Orders are handled directly by the originator giving them more control over the final execution and the ability to exploit liquidity and price opportunities more quickly.
Information leakage is minimised because the trading is done anonymously using the DMA provider's identity as a cover. DMA systems are also generally shielded from other trading desks within the provider's organisation by a Chinese wall.
Direct market access allows a user to 'Trade the Spread' of a stock. This is facilitated by the permission of entering your order onto the 'Level 2' order book, effectively negating the need to pass through a broker or dealer.
Advanced trading platforms and market gateways are essential to the practice of high-frequency trading. Order flow can be routed directly to the line handler where it undergoes a strict set of Risk Filters before hitting the execution venue. Typically, ULLDMA systems built specifically for HFT can currently handle high amounts of volume and incur no delay greater than 500 microseconds. One area in which low-latency systems can contribute to best execution is with functionality such as direct strategy access and Smart Order Router.

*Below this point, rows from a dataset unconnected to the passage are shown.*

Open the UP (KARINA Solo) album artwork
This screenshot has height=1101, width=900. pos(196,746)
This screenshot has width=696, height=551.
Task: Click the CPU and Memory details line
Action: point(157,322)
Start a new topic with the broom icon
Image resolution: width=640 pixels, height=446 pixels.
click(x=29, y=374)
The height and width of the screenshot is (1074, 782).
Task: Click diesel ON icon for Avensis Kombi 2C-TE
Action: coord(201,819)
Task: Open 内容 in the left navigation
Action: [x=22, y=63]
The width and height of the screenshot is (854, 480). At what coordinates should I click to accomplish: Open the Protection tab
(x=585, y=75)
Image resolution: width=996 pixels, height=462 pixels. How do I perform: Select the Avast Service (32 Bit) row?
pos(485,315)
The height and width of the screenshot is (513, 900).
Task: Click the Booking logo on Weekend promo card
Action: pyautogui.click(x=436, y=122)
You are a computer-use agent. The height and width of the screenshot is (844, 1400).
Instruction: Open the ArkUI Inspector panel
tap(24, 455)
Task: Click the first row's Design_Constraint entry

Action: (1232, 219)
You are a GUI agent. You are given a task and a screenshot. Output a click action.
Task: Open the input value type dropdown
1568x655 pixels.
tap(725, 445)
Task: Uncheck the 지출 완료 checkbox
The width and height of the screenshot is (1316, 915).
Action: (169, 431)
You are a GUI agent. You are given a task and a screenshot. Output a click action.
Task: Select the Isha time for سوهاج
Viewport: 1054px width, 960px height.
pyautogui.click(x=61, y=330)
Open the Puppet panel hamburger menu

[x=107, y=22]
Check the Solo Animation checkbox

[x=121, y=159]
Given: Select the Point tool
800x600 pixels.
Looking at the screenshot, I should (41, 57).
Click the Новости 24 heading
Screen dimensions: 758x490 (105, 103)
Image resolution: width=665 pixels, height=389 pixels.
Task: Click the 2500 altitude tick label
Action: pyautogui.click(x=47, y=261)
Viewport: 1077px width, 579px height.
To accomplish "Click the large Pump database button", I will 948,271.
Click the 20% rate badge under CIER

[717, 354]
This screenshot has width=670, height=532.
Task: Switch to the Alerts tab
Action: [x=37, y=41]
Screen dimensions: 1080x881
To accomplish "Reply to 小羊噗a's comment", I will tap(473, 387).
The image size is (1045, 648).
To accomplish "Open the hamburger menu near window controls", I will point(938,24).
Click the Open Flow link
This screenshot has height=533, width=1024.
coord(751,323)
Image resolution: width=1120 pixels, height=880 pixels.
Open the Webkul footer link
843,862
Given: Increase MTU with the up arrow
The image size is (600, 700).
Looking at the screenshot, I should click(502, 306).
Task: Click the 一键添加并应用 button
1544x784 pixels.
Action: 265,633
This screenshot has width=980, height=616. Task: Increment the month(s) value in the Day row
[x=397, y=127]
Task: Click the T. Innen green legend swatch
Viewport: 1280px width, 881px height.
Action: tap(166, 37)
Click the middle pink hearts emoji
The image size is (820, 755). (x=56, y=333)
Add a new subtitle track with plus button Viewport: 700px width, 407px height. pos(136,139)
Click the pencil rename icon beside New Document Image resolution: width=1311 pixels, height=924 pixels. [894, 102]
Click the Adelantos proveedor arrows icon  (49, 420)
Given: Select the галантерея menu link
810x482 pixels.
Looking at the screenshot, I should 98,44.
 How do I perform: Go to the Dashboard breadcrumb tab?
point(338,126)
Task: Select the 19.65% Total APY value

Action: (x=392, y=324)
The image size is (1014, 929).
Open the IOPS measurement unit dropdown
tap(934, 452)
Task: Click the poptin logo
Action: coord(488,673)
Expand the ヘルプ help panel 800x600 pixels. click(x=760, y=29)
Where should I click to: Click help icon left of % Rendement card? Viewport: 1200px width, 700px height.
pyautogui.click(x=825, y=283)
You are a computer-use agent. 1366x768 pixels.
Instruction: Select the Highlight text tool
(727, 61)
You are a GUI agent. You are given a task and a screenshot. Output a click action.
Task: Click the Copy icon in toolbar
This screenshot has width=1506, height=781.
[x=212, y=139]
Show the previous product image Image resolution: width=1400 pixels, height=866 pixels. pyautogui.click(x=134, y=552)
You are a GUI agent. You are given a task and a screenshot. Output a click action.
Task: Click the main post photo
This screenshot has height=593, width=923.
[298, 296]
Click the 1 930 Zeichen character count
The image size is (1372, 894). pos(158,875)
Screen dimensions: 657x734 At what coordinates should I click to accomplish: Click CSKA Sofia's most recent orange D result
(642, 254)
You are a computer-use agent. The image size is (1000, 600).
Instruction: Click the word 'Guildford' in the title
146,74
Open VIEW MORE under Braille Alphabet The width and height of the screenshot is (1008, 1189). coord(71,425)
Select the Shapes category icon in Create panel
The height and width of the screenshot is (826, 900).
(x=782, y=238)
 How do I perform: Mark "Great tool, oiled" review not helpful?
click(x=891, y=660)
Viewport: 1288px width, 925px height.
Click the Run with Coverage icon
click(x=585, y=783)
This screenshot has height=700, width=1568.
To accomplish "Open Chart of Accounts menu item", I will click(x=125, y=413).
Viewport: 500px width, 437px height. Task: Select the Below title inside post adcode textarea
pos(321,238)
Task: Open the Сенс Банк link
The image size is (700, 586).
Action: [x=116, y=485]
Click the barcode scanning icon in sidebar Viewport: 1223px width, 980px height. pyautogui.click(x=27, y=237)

Foreign exchange direct market access refers to electronic facilities that match foreign exchange orders from individual investors and buy-side firms with bank market maker prices. FX DMA infrastructures, provided by independent FX agency desks, consist of a front-end, API or FIX trading interfaces that disseminate price and available quantity data from multiple bank contributors and enables buy-side traders, both institutions in the interbank market and individuals trading retail forex in a low latency environment. Other defining criteria of FX DMA:
Trades are matched solely on a price/time protocol. There are no re-quotes.
Platforms display the full range of one-tenth pip or percentage in point consistent with professional FX market quotation protocols not half-pip pricing.
Anonymous platforms ensure neutral prices reflecting global FX market conditions, not a dealer’s knowledge or familiarity with a client’s trading methods, strategies, tactics or current position.
Enhanced control of trade execution by providing live, executable price and quantity data enabling a trader to see exactly at what price they can trade for the full amount of a transaction.
Orders are facilitated by agency brokers. The broker is not a market maker or liquidity destination on the DMA platform it provides to clients.
Market structures show variable spreads related to interbank market conditions, including volatility, pending or recently released news, as well as market maker trading flows. By definition, FX DMA market structures cannot show fixed spreads, which are indicative of dealer platforms.
Fees are either a fixed markup into the client’s dealing price and/or a commission.